-- Given problem a --
Transcribe the passage on Michigan tenancies by the entirety, starting at "Thus, under Michigan" and ending at "property in question.".

-- Text passage --
At the time of the illegal acts which rendered the real property subject to forfeiture, Leah Marks and her husband owned the real property as tenants by the entirety under Michigan law. Tenants by the entirety, who must be husband and wife, hold under a single title with right of survivorship. Matter of Grosslight, 757 F.2d 773 (6th Cir. 1985); Sanford v. Bertrau, 204 Mich. 244, 169 N.W. 880 (1918). Neither husband nor wife acting alone can alienate any interest in the property, nor can the creditors of one levy upon the property. Matter of Grosslight, 757 F.2d at 773.
A husband and wife holding by the entireties do not hold as joint tenants. "A joint tenancy implies a seisin per my et per tout, while an estate in entirety implies only a seisin per tout." In re Appeal of Lewis, 84 Mich. 340, 341, 48 N.W. 580 (1891).
A Michigan court in Rogers v. Rogers, 136 Mich.App. 125, 356 N.W.2d 288, 292-93 (1984) described the entireties estate as follows:
In Michigan real property law, tenancies by the entireties enjoy an ancient and hoary tradition. The usual and durable method for a husband and wife to hold real estate has been as tenants by the entireties. The classic basis for a tenancy by the entireties was the concept that "the husband and wife are but one person in the law". In a true tenancy by the entireties, each spouse is considered to own the whole and, therefore, is entitled to the enjoyment of the entirety and to survivorship. When real property is so held as tenants by the entireties, neither spouse acting alone can alienate or encumber to a third person an interest in the fee of lands so held. Neither the husband nor the wife has an individual, separate interest in entireties property, and neither has an interest in such property which may be conveyed, encumbered or alienated.
One incident of an estate by the entireties is that the survivor, whether husband or wife, is entitled to the whole and such right cannot be defeated by a conveyance by one spouse to a stranger. Traditionally, tenancies by the entireties could only be created by a written instrument of conveyance, which produced unity of persons, time, title, interest and possession. (Footnotes omitted).
Thus, under Michigan law, Leah Marks had not only an indivisible interest in the entireties property, but also a survivorship interest which would entitle her to sole ownership of the property upon her husband's death. Rogers, 356 N.W.2d at 293. Her survivorship interest constitutes a legal interest in the real property which was vested in her "rather than the defendant" for purposes of 21 U.S.C. § 853(n) (6) (A). Claimant Leah Marks has standing under that section to contest the criminal forfeiture of the real property in question.
The remaining issues presented by the Government's appeal concern the impact of the forfeiture statutes on Leah Marks's interest in the real property. The Government has stipulated that Leah Marks is an innocent owner within the meaning of those provisions. However, the Government contends that she is entitled, at most, to one half of the proceeds from the sale of the property.

-- Dataset rows --
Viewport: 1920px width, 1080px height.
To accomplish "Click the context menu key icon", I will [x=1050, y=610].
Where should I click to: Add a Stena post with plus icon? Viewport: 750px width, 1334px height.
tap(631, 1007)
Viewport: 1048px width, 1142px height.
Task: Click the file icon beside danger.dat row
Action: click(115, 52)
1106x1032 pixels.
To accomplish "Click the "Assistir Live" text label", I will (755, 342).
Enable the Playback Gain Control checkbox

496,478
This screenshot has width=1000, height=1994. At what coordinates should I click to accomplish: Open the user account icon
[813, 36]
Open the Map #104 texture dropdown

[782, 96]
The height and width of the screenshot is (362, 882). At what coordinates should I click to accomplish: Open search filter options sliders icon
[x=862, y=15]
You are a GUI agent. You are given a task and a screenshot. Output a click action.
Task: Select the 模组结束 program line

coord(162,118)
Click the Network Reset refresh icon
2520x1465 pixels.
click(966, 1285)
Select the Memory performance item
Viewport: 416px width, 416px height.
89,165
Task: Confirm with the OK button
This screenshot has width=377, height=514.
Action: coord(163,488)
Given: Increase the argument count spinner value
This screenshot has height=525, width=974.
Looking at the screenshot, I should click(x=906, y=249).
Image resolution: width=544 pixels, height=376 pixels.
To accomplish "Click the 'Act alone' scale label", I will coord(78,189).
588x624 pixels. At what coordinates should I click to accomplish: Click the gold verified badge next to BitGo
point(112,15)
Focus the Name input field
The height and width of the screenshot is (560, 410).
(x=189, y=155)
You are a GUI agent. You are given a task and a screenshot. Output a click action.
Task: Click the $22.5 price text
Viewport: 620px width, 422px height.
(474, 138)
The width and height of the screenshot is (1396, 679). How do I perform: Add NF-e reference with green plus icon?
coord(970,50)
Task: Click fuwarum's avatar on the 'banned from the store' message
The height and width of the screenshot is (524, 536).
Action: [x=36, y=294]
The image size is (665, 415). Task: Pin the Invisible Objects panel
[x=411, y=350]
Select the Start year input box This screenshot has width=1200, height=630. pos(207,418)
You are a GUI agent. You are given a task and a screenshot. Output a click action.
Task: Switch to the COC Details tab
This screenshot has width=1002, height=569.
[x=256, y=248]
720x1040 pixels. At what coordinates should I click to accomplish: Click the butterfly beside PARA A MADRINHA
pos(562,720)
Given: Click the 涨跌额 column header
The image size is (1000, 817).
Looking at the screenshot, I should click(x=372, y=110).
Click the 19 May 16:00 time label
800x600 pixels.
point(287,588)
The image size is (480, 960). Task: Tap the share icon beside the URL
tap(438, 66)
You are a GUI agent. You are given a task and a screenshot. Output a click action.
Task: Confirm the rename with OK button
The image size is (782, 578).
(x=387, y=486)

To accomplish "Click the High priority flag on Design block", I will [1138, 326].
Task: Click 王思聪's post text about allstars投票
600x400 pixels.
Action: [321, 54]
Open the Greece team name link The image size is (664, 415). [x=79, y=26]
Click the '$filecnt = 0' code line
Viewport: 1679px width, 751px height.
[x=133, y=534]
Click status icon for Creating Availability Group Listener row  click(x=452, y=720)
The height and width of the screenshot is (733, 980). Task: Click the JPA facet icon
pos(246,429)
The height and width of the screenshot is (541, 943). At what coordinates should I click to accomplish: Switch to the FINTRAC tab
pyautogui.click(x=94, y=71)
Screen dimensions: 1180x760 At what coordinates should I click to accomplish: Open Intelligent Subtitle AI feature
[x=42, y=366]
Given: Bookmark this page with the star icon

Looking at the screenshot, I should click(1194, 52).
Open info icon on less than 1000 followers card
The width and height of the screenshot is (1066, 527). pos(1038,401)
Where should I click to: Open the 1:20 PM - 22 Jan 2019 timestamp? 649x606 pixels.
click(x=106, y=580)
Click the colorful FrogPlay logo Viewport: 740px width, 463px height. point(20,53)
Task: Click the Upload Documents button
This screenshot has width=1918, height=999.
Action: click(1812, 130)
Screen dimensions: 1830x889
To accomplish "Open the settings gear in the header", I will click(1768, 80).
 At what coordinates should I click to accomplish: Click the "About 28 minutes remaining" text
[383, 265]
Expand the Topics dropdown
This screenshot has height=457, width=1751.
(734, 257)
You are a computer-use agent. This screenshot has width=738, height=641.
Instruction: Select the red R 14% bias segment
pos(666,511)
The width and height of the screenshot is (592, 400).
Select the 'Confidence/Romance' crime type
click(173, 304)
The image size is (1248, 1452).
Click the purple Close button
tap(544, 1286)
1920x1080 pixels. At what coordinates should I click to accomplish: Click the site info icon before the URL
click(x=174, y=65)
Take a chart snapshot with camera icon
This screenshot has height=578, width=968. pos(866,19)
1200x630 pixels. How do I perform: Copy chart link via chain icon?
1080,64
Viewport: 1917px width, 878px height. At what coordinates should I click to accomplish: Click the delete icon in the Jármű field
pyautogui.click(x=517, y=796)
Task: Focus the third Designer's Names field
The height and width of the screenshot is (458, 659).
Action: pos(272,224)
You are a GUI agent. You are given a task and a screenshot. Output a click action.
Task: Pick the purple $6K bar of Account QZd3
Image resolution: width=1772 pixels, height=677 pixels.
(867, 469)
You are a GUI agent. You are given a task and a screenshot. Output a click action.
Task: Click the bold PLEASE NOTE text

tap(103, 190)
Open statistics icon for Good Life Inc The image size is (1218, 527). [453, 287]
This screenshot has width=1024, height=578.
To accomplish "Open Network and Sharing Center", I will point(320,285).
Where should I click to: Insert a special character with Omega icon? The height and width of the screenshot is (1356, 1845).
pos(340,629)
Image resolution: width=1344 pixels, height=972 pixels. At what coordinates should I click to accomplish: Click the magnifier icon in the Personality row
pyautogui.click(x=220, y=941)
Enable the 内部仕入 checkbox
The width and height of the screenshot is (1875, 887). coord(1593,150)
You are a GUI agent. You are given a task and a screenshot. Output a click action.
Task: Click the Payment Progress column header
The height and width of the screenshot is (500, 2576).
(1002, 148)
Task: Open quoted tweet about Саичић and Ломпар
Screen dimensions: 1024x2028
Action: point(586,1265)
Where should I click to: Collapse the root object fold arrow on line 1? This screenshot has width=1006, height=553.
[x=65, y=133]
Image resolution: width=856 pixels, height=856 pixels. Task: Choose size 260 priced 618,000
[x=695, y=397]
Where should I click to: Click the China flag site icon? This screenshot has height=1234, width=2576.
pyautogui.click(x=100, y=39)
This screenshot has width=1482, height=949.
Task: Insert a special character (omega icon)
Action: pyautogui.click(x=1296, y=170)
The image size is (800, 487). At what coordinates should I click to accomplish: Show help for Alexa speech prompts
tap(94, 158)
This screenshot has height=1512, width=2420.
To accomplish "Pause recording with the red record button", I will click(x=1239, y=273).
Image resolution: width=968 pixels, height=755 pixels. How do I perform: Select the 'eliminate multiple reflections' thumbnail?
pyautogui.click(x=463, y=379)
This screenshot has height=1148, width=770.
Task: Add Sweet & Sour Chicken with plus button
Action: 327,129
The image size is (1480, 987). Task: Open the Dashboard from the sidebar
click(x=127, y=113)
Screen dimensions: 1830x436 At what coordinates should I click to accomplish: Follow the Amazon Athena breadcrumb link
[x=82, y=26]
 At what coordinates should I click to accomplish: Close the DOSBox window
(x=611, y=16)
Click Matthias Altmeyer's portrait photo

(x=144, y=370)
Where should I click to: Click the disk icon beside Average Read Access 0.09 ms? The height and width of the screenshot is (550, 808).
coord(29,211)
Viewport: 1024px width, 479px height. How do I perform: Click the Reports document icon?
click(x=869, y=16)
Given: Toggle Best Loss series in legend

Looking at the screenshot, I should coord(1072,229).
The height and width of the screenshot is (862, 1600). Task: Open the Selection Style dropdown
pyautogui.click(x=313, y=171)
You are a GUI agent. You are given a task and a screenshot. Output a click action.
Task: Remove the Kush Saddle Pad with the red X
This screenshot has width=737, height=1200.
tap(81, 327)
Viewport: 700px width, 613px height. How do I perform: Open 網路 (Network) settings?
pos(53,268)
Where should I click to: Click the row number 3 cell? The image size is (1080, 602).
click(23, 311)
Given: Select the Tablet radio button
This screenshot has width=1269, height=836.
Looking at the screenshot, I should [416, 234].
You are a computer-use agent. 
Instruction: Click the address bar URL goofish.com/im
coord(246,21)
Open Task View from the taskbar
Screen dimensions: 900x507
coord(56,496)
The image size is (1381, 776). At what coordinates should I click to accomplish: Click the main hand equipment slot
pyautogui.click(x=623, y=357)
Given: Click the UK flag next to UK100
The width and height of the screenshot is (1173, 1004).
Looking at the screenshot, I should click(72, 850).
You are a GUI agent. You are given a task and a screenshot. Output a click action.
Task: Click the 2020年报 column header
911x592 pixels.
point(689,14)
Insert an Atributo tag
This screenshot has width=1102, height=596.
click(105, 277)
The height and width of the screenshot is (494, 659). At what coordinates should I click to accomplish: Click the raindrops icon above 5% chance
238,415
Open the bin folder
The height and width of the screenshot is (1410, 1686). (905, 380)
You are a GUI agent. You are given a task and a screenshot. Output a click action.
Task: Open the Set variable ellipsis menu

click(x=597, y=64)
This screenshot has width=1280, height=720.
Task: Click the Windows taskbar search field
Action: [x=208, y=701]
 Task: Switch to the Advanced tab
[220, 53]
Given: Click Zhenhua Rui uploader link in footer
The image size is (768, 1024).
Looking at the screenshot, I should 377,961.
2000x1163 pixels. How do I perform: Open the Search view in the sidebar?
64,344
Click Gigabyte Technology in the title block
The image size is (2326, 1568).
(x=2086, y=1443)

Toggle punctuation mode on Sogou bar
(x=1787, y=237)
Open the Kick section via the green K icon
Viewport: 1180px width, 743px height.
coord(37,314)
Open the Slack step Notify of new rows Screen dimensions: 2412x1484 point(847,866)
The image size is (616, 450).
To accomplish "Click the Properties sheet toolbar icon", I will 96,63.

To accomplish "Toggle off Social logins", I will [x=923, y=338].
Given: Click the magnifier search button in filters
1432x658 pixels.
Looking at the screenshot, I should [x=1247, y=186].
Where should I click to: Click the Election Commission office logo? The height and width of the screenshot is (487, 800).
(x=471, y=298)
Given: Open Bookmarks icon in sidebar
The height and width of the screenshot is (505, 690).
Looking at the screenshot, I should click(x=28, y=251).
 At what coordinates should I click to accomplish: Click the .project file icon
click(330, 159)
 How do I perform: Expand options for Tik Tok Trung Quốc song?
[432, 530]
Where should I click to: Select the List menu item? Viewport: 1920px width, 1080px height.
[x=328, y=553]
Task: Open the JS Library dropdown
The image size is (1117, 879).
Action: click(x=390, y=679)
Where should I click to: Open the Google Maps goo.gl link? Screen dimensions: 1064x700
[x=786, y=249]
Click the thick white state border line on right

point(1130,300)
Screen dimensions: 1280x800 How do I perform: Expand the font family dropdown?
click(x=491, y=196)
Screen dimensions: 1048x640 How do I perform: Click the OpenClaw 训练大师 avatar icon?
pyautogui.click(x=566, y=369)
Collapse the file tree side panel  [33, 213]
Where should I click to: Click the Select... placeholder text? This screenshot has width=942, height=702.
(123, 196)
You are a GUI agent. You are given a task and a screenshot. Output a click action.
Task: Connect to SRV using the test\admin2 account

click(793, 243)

-- Given problem b --
Please restate word for word the lines of the listing, starting at the line that contains "Image resolution: width=856" and ending at the line that contains "tap(94, 158)".

-- Result a --
Thus, under Michigan law, Leah Marks had not only an indivisible interest in the entireties property, but also a survivorship interest which would entitle her to sole ownership of the property upon her husband's death. Rogers, 356 N.W.2d at 293. Her survivorship interest constitutes a legal interest in the real property which was vested in her "rather than the defendant" for purposes of 21 U.S.C. § 853(n) (6) (A). Claimant Leah Marks has standing under that section to contest the criminal forfeiture of the real property in question.

-- Result b --
Image resolution: width=856 pixels, height=856 pixels. Task: Choose size 260 priced 618,000
[x=695, y=397]
Where should I click to: Click the China flag site icon? This screenshot has height=1234, width=2576.
pyautogui.click(x=100, y=39)
This screenshot has width=1482, height=949.
Task: Insert a special character (omega icon)
Action: pyautogui.click(x=1296, y=170)
The image size is (800, 487). At what coordinates should I click to accomplish: Show help for Alexa speech prompts
tap(94, 158)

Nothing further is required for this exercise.